What are your initial conditions?

have you tried doing some numerical solutions in mathematica, and seeing how it behaves?

perhaps use a spectral approach with orthogonal polynomials or something along those lines to get an analytic approximation?

just some thoughts

(Reply to this) (Thread)

	moosehead_beer 2008-10-20 07:56 am UTC (link)
	I tried doing the first bit you suggested, below, and it ran into problems. What's the spectral stuff thingy? How's that work? I've never heard of that. (Reply to this) (Parent)(Thread)

dlakelan
2008-10-20 03:30 pm UTC (link)

spectral method: represent the solution by a sum of terms each of which is orthogonal to the other in a certain inner product on functions (for example, a fourier series, or a chebyshev series). Then your best approximation is one where the integrated squared error in the differential equation is minimized.
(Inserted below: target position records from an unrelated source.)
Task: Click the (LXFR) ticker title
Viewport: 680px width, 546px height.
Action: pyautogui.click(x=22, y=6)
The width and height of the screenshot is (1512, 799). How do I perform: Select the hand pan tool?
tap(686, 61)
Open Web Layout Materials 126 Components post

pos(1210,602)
If you can't integrate the system analytically in Mathematica, you can use an approach called collocation, where you pick a set of samples where you set the error at these locations algebraically to zero and solve the set of equations that way.
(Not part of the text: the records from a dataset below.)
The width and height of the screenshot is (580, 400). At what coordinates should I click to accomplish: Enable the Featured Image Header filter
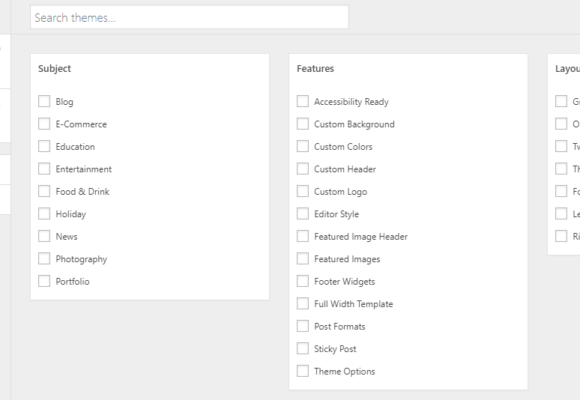coord(303,236)
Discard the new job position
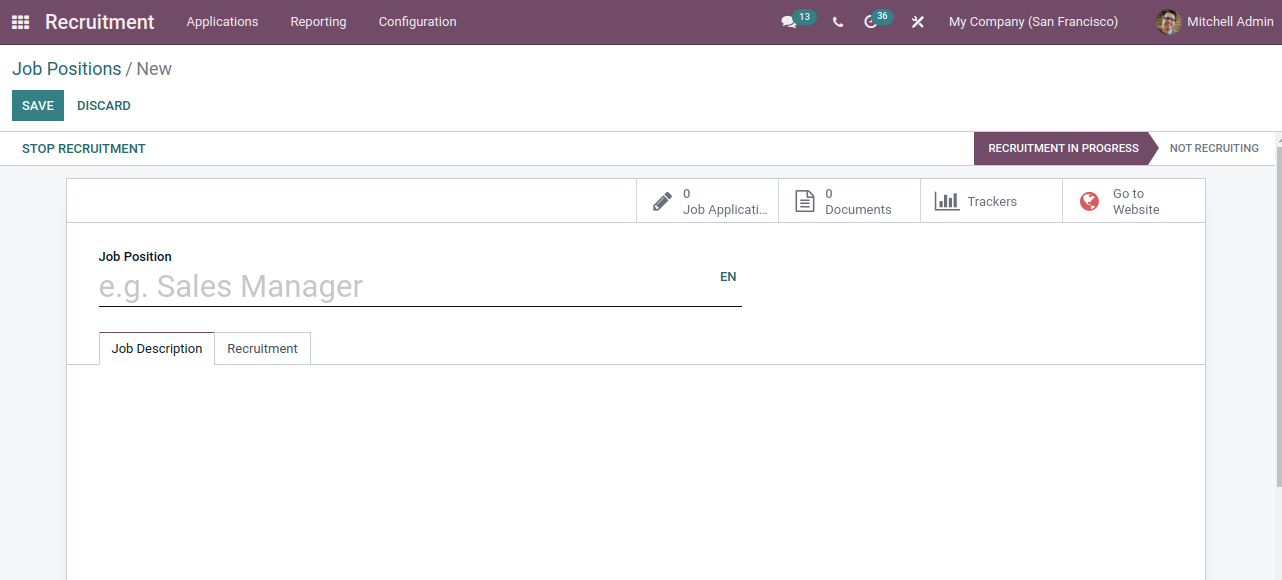Screen dimensions: 1282x580 (104, 106)
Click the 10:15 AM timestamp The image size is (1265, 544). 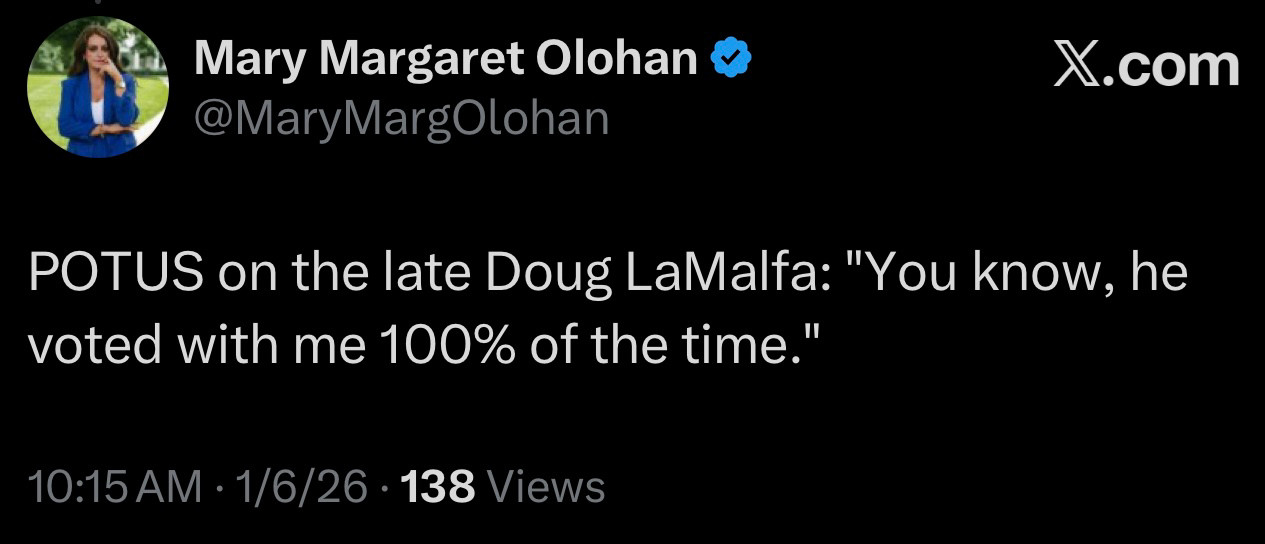(x=115, y=488)
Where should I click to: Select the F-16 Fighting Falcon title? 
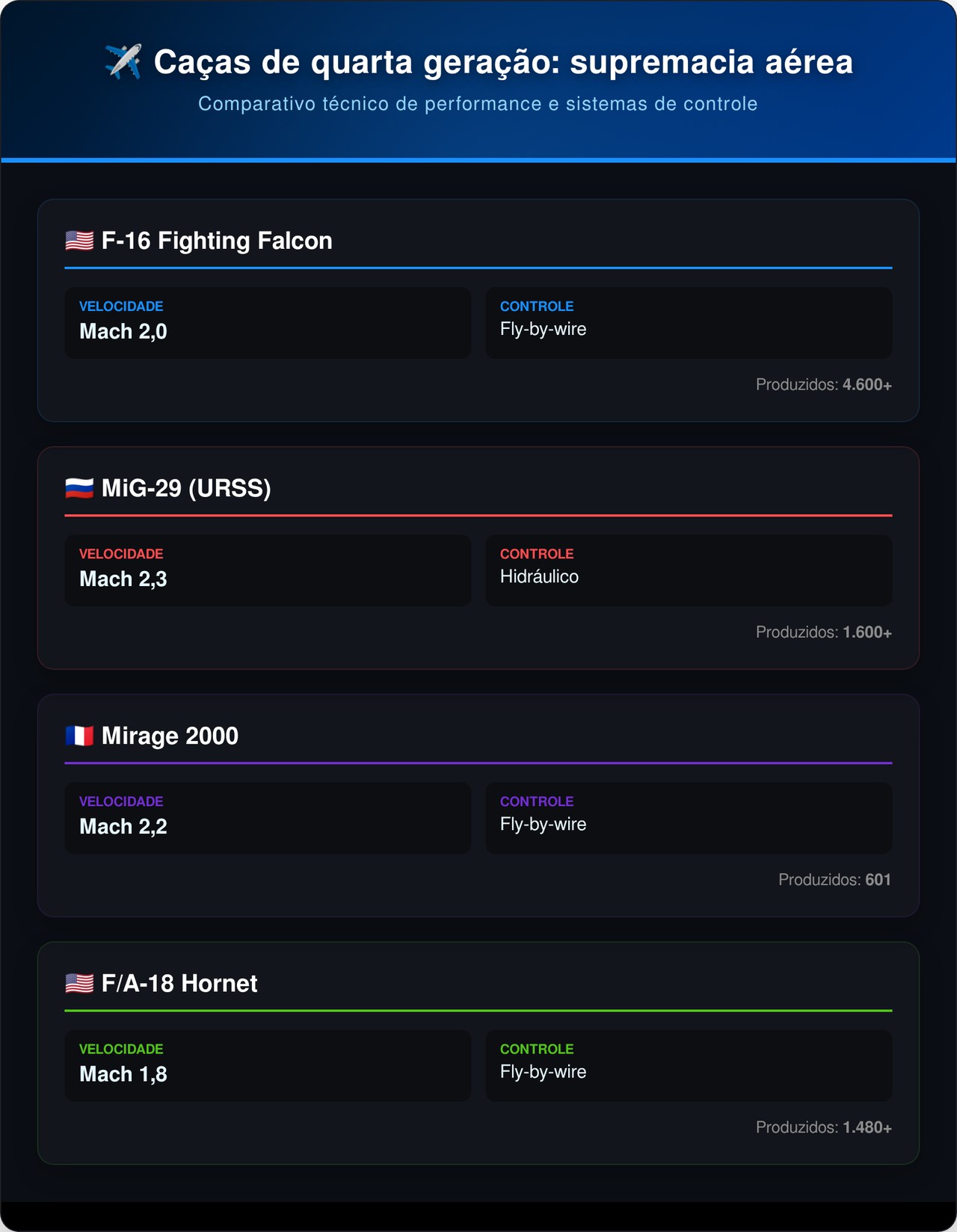pos(217,241)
For more info there's an excellent book by John Boyd available online (he's linked from the first reference at the wikipedia link)

http://en.wikipedia.org/wiki/Spectral_method

(Reply to this) (Parent)

	en_ki 2008-10-20 03:26 am UTC (link)
	Out of curiosity, where'd you get it? It looks like it's from a physical system, but then the units would not match up, suggesting an error in your model. (Reply to this) (Thread)

swiftset
2008-10-20 04:13 am UTC (link)

the original equation was from the xkcd comic raptor question: you have a raptor that moves toward you. assuming you move in a straight line, you need only consider the case where you're moving at a constant velocity v along the x-axis, then the equation for the raptor's motion (assuming it moves at unit speed) is

dr/dt = unit vector in direction of (vt, 0) - r

changing to a coordinate system that moves, let
x = v t - r_x
y = r_y

and you get the new system

dx/dt = v - x/r
dy/dt = -y/r

(Reply to this) (Parent)(Thread)

	improvedhuman 2008-10-20 04:46 am UTC (link)
	Actually raptors were probably adapted to intercepting their prey, and if you were running in a straight line the raptor would be running in a straight line to the point of interception. (Reply to this) (Parent)(Thread)
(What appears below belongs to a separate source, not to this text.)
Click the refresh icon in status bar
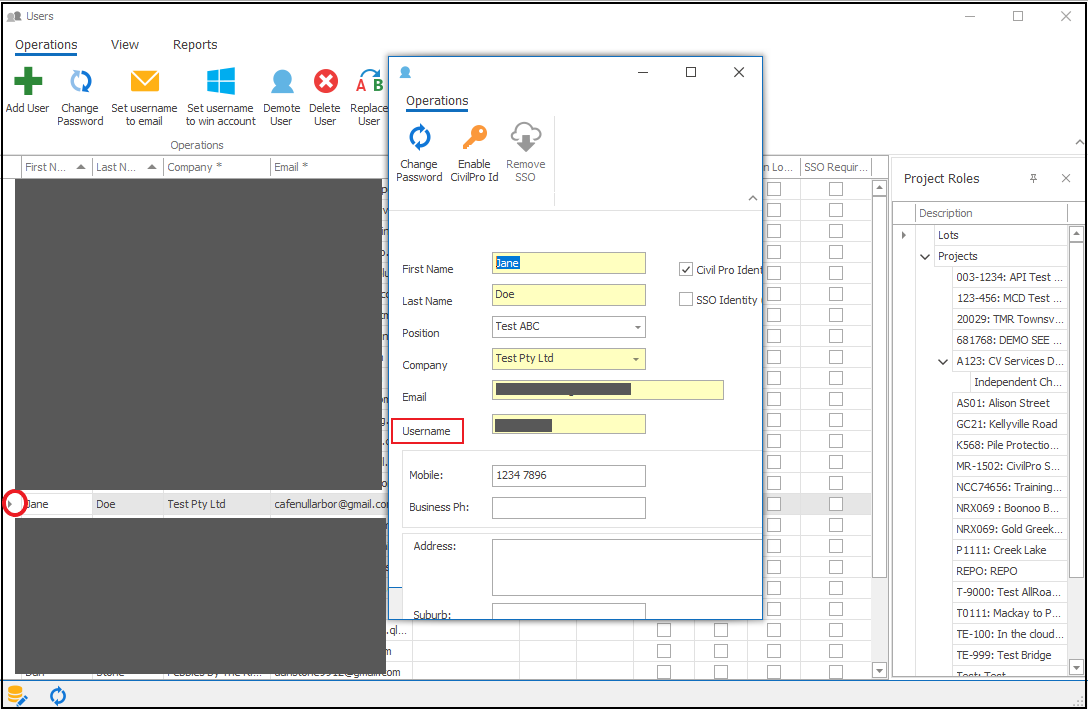The image size is (1088, 709). click(x=58, y=695)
	swiftset 2008-10-20 05:37 am UTC (link)
	har har. my problem, my model :) there are a lot of different scenarios to consider-- raptors can probably have bursts of increased speed, intelligent prey will try to bob and weave, etc-- but I just want to consider this one for now. (Reply to this) (Parent)

	pseudonoise 2008-10-20 11:22 pm UTC (link)
	this one? (that's the extent of what I can contribute to this discussion). (Reply to this) (Parent)(Thread)

	cheeser1 2008-10-21 01:57 am UTC (link)
	You stole the only thing I was going to be able to contribute to this discussion!!! (Reply to this) (Parent)

	llyrfish 2008-10-23 01:42 am UTC (link)
	Wait, are you serious? You're solving a system of nonlinear differential equations because a webcomic posted it? I... I think you might be my hero. (Reply to this) (Parent)

	onhava 2008-10-20 03:44 am UTC (link)
	I don't think there's an analytic solution. (Reply to this)

moosehead_beer
2008-10-20 07:20 am UTC (link)

I tried to use standard phase-plane junk to look at this, since you're most likely not gonna get closed-form solutions (it's a nonlinear system -- they typically don't have them.)

Fixed points (x-dot = 0, y-dot = 0) only exist here when v = 1, and then they're along the entire x-axis. The Jacobian is kinda pretty in polar coordinates:

$A = \left[ \begin{array}{ccc} \left(\frac{1-r^2}{r}\right)\cos^2\theta & \frac{\cos\theta\sin\theta}{r} \\ \frac{\cos\theta\sin\theta}{r} & \left(\frac{1-r^2}{r}\right)\sin^2\theta \end{array} \right]$
It's symmetric, and the trace is independent of θ: $\left(\frac{1-r^2}{r}\right)$ . The determinant is also pretty: $\sin^2\theta\cos^2\theta(r^2 - 2)$ . Looking along the x-axis, θ is either 0 or 180; so, in any case, everything drops out except for the upper left part of the Jacobian, which becomes $\left(\frac{1-r^2}{r}\right)$ . This immediately gives us our two eigenvalues (the other one is always 0.)

If that other eigenvalue were anything else, there's a whole bag of tricks to be used, here. But since it's not, I really have no idea how to handle this. We could get explicit solutions for the linearized system (that's a breeze) -- but they're probably not gonna tell us squat about the real deal. Does anyone know anything about non-isolated fixed points?

(Reply to this)

	notquitezeus 2008-10-21 05:31 am UTC (link)
	have you tried looking in the laplace domain? you'd get something like: sX = v/s-X(s)/R(s) sY = -Y(s)/R(s) with R(s)=unpleasant. maybe not so useful after all :-/ (Reply to this)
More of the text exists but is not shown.